## Text to read
Vaughan, ON, Feb. 19, 2026 (GLOBE NEWSWIRE) -- A three-year HST holiday on new home construction is needed to boost Ontario’s battered housing sector. That is the ask the Residential and Civil Construction Alliance of Ontario (RCCAO) and the Residential Construction Council of Ontario (RESCON) are making of the Government of Ontario and federal government. The policy is backed by economic analysis conducted by the Canadian Centre for Economic Analysis (CANCEA) and shows it would be statistically revenue neutral for all governments.


High taxes on new home construction in Ontario are worsening the province’s housing crisis. The Government of Ontario must take urgent action to provide meaningful tax relief to jumpstart the collapsed housing sector.


The CANCEA research supporting the policy found that a three-year HST holiday would:


  • Help preserve skilled trade jobs and have builders constructing new housing supply.

  • Create economic urgency in the market to incentivize buyers to purchase new homes.

  • Be revenue-neutral for all governments.

## Set problem
Rewrite the HST holiday announcement between "Vaughan, ON, Feb." and "revenue neutral for all governments.", inclusive, putting "two-year" wherever "three-year" appears. The lines after this text play no part in the work.

## Supplied entries
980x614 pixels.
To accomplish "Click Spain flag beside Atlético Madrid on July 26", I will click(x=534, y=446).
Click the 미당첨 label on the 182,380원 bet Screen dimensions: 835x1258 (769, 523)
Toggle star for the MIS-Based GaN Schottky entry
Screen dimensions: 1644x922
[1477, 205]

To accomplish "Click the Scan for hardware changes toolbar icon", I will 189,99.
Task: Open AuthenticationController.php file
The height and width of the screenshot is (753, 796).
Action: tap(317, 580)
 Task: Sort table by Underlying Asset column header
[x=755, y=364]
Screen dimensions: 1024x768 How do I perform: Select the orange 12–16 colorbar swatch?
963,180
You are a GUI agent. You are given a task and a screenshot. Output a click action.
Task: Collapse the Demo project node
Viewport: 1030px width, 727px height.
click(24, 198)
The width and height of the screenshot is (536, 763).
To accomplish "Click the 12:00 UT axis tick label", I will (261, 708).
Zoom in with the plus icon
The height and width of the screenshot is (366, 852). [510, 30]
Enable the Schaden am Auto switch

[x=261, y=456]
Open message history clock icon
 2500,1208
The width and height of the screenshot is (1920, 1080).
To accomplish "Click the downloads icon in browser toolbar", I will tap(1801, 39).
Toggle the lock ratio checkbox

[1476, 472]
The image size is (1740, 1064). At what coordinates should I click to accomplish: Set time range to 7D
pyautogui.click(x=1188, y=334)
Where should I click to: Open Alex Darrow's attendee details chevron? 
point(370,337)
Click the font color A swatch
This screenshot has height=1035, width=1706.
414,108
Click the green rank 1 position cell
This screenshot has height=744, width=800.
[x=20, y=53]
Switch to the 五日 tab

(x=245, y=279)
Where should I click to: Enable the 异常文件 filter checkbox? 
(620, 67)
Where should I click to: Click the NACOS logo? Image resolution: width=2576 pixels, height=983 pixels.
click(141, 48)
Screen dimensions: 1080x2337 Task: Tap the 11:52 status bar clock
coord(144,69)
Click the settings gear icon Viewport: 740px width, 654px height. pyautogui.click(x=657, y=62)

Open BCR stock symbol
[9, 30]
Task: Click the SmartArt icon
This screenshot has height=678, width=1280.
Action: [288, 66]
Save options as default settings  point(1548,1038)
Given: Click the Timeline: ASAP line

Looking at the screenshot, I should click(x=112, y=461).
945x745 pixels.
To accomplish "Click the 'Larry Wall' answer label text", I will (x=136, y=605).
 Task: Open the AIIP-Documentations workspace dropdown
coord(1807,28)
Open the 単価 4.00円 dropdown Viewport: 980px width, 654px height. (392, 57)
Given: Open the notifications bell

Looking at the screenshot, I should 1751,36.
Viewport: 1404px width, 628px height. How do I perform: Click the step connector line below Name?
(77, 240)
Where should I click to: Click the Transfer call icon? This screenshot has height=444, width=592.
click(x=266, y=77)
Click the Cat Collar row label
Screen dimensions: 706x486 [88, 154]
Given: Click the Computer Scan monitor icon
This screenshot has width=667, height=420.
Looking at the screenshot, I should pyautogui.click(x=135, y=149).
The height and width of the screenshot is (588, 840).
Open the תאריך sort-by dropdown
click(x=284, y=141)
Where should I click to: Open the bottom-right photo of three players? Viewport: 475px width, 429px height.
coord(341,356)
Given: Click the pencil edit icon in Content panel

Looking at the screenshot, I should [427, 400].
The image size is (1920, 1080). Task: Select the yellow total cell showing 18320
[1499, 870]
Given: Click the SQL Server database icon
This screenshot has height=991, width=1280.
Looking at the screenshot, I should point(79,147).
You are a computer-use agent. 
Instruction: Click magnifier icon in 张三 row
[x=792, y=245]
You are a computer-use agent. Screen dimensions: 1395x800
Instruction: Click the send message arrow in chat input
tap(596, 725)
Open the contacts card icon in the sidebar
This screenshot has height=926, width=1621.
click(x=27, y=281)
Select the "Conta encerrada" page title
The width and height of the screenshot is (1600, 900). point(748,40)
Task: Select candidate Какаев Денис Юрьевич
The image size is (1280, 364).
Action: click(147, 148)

## Response to the task
Vaughan, ON, Feb. 19, 2026 (GLOBE NEWSWIRE) -- A two-year HST holiday on new home construction is needed to boost Ontario’s battered housing sector. That is the ask the Residential and Civil Construction Alliance of Ontario (RCCAO) and the Residential Construction Council of Ontario (RESCON) are making of the Government of Ontario and federal government. The policy is backed by economic analysis conducted by the Canadian Centre for Economic Analysis (CANCEA) and shows it would be statistically revenue neutral for all governments.